**TASK DESCRIPTION:** Each record has to be repeated exactly as given.

---------- ENTRIES SHOWN

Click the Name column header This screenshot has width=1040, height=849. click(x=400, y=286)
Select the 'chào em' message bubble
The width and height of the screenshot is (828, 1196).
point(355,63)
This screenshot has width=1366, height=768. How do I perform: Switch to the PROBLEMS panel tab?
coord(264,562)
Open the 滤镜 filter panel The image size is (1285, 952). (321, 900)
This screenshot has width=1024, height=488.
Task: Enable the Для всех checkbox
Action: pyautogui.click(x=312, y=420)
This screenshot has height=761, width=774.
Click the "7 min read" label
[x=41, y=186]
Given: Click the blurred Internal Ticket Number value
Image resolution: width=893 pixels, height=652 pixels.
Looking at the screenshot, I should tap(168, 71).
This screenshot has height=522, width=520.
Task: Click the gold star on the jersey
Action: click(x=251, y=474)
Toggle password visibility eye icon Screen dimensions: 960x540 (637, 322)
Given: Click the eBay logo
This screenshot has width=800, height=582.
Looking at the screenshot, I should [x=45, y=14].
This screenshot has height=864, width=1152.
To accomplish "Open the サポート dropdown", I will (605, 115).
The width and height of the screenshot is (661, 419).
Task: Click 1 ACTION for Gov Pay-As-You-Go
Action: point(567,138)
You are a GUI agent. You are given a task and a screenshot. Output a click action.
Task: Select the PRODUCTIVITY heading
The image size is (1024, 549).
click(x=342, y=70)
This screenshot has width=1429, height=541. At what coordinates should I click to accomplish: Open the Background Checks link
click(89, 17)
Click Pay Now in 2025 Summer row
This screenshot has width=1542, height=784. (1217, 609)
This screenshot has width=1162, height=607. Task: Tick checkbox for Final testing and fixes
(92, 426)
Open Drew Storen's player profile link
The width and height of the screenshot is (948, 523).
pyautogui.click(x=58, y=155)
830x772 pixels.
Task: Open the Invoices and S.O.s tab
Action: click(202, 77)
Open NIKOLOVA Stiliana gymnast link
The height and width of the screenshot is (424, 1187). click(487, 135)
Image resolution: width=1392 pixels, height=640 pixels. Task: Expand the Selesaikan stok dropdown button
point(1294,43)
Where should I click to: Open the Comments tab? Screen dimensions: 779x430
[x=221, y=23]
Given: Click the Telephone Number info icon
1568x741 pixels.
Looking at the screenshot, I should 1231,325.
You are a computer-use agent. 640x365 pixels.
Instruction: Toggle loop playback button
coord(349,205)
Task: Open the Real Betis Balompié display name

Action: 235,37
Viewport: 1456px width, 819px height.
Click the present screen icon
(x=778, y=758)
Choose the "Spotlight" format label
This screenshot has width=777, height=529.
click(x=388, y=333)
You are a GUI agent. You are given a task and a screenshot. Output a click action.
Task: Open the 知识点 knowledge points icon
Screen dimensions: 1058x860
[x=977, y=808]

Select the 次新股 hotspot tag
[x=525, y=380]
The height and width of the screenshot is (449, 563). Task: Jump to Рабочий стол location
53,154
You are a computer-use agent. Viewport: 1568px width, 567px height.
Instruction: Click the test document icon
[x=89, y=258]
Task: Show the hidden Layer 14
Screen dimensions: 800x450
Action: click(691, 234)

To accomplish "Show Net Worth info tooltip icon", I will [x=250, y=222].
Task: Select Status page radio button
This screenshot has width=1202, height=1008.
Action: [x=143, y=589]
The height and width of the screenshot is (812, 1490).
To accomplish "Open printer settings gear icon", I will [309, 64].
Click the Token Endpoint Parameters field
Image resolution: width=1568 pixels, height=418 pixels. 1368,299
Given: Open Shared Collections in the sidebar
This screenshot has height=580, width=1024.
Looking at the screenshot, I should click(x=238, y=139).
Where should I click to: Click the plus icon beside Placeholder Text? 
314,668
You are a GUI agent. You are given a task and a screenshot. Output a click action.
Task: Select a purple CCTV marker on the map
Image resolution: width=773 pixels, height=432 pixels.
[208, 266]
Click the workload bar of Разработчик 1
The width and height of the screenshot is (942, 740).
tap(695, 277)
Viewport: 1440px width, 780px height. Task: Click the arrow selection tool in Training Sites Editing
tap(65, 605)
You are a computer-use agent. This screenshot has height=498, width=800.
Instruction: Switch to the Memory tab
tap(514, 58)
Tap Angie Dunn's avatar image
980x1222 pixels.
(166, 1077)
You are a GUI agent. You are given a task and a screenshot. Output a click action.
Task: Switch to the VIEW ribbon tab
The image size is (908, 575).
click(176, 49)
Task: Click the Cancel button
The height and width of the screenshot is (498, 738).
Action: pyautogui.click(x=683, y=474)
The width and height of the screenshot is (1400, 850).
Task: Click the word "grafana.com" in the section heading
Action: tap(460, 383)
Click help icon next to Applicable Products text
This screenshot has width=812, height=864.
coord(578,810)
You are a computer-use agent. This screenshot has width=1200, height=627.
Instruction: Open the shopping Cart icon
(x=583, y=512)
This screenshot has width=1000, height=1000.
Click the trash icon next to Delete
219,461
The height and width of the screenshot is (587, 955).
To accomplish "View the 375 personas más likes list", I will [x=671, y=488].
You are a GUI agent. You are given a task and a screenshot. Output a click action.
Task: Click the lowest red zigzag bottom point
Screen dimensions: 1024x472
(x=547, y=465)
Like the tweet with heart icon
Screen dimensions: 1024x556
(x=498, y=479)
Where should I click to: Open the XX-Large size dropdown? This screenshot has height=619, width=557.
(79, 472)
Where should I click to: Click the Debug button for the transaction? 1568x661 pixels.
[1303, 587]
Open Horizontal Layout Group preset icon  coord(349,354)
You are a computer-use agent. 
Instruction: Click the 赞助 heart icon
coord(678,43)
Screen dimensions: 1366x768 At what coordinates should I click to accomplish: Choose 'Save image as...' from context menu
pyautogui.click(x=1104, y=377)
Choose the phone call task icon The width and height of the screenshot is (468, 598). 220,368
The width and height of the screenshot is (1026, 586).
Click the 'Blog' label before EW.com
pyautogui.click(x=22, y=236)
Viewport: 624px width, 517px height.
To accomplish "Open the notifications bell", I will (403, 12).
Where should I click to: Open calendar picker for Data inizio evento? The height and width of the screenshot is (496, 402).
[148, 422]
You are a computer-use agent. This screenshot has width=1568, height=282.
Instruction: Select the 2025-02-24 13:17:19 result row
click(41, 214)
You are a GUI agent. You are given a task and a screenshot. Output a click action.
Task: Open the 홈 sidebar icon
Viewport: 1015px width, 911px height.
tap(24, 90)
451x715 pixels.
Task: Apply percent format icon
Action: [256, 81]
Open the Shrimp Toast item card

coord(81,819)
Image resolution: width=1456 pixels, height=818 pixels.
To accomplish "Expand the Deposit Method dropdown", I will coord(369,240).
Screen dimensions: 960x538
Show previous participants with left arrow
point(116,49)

--------------------

**EXPECTED ANSWER:**
Click the Name column header This screenshot has width=1040, height=849. click(x=400, y=286)
Select the 'chào em' message bubble
The width and height of the screenshot is (828, 1196).
point(355,63)
This screenshot has width=1366, height=768. How do I perform: Switch to the PROBLEMS panel tab?
coord(264,562)
Open the 滤镜 filter panel The image size is (1285, 952). (321, 900)
This screenshot has width=1024, height=488.
Task: Enable the Для всех checkbox
Action: pyautogui.click(x=312, y=420)
This screenshot has height=761, width=774.
Click the "7 min read" label
[x=41, y=186]
Given: Click the blurred Internal Ticket Number value
Image resolution: width=893 pixels, height=652 pixels.
Looking at the screenshot, I should tap(168, 71).
This screenshot has height=522, width=520.
Task: Click the gold star on the jersey
Action: click(x=251, y=474)
Toggle password visibility eye icon Screen dimensions: 960x540 (637, 322)
Given: Click the eBay logo
This screenshot has width=800, height=582.
Looking at the screenshot, I should [x=45, y=14].
This screenshot has height=864, width=1152.
To accomplish "Open the サポート dropdown", I will (605, 115).
The width and height of the screenshot is (661, 419).
Task: Click 1 ACTION for Gov Pay-As-You-Go
Action: point(567,138)
You are a GUI agent. You are given a task and a screenshot. Output a click action.
Task: Select the PRODUCTIVITY heading
The image size is (1024, 549).
click(x=342, y=70)
This screenshot has width=1429, height=541. At what coordinates should I click to accomplish: Open the Background Checks link
click(89, 17)
Click Pay Now in 2025 Summer row
This screenshot has width=1542, height=784. (1217, 609)
This screenshot has width=1162, height=607. Task: Tick checkbox for Final testing and fixes
(92, 426)
Open Drew Storen's player profile link
The width and height of the screenshot is (948, 523).
pyautogui.click(x=58, y=155)
830x772 pixels.
Task: Open the Invoices and S.O.s tab
Action: click(202, 77)
Open NIKOLOVA Stiliana gymnast link
The height and width of the screenshot is (424, 1187). click(487, 135)
Image resolution: width=1392 pixels, height=640 pixels. Task: Expand the Selesaikan stok dropdown button
point(1294,43)
Where should I click to: Open the Comments tab? Screen dimensions: 779x430
[x=221, y=23]
Given: Click the Telephone Number info icon
1568x741 pixels.
Looking at the screenshot, I should 1231,325.
You are a computer-use agent. 640x365 pixels.
Instruction: Toggle loop playback button
coord(349,205)
Task: Open the Real Betis Balompié display name

Action: 235,37
Viewport: 1456px width, 819px height.
Click the present screen icon
(x=778, y=758)
Choose the "Spotlight" format label
This screenshot has width=777, height=529.
click(x=388, y=333)
You are a GUI agent. You are given a task and a screenshot. Output a click action.
Task: Open the 知识点 knowledge points icon
Screen dimensions: 1058x860
[x=977, y=808]

Select the 次新股 hotspot tag
[x=525, y=380]
The height and width of the screenshot is (449, 563). Task: Jump to Рабочий стол location
53,154
You are a computer-use agent. Viewport: 1568px width, 567px height.
Instruction: Click the test document icon
[x=89, y=258]
Task: Show the hidden Layer 14
Screen dimensions: 800x450
Action: click(691, 234)

To accomplish "Show Net Worth info tooltip icon", I will [x=250, y=222].
Task: Select Status page radio button
This screenshot has width=1202, height=1008.
Action: [x=143, y=589]
The height and width of the screenshot is (812, 1490).
To accomplish "Open printer settings gear icon", I will [309, 64].
Click the Token Endpoint Parameters field
Image resolution: width=1568 pixels, height=418 pixels. 1368,299
Given: Open Shared Collections in the sidebar
This screenshot has height=580, width=1024.
Looking at the screenshot, I should click(x=238, y=139).
Where should I click to: Click the plus icon beside Placeholder Text? 
314,668
You are a GUI agent. You are given a task and a screenshot. Output a click action.
Task: Select a purple CCTV marker on the map
Image resolution: width=773 pixels, height=432 pixels.
[208, 266]
Click the workload bar of Разработчик 1
The width and height of the screenshot is (942, 740).
tap(695, 277)
Viewport: 1440px width, 780px height. Task: Click the arrow selection tool in Training Sites Editing
tap(65, 605)
You are a computer-use agent. This screenshot has height=498, width=800.
Instruction: Switch to the Memory tab
tap(514, 58)
Tap Angie Dunn's avatar image
980x1222 pixels.
(166, 1077)
You are a GUI agent. You are given a task and a screenshot. Output a click action.
Task: Switch to the VIEW ribbon tab
The image size is (908, 575).
click(176, 49)
Task: Click the Cancel button
The height and width of the screenshot is (498, 738).
Action: pyautogui.click(x=683, y=474)
The width and height of the screenshot is (1400, 850).
Task: Click the word "grafana.com" in the section heading
Action: tap(460, 383)
Click help icon next to Applicable Products text
This screenshot has width=812, height=864.
coord(578,810)
You are a computer-use agent. This screenshot has width=1200, height=627.
Instruction: Open the shopping Cart icon
(x=583, y=512)
This screenshot has width=1000, height=1000.
Click the trash icon next to Delete
219,461
The height and width of the screenshot is (587, 955).
To accomplish "View the 375 personas más likes list", I will [x=671, y=488].
You are a GUI agent. You are given a task and a screenshot. Output a click action.
Task: Click the lowest red zigzag bottom point
Screen dimensions: 1024x472
(x=547, y=465)
Like the tweet with heart icon
Screen dimensions: 1024x556
(x=498, y=479)
Where should I click to: Open the XX-Large size dropdown? This screenshot has height=619, width=557.
(79, 472)
Where should I click to: Click the Debug button for the transaction? 1568x661 pixels.
[1303, 587]
Open Horizontal Layout Group preset icon  coord(349,354)
You are a computer-use agent. 
Instruction: Click the 赞助 heart icon
coord(678,43)
Screen dimensions: 1366x768 At what coordinates should I click to accomplish: Choose 'Save image as...' from context menu
pyautogui.click(x=1104, y=377)
Choose the phone call task icon The width and height of the screenshot is (468, 598). 220,368
The width and height of the screenshot is (1026, 586).
Click the 'Blog' label before EW.com
pyautogui.click(x=22, y=236)
Viewport: 624px width, 517px height.
To accomplish "Open the notifications bell", I will (403, 12).
Where should I click to: Open calendar picker for Data inizio evento? The height and width of the screenshot is (496, 402).
[148, 422]
You are a computer-use agent. This screenshot has width=1568, height=282.
Instruction: Select the 2025-02-24 13:17:19 result row
click(41, 214)
You are a GUI agent. You are given a task and a screenshot. Output a click action.
Task: Open the 홈 sidebar icon
Viewport: 1015px width, 911px height.
tap(24, 90)
451x715 pixels.
Task: Apply percent format icon
Action: [256, 81]
Open the Shrimp Toast item card

coord(81,819)
Image resolution: width=1456 pixels, height=818 pixels.
To accomplish "Expand the Deposit Method dropdown", I will coord(369,240).
Screen dimensions: 960x538
Show previous participants with left arrow
point(116,49)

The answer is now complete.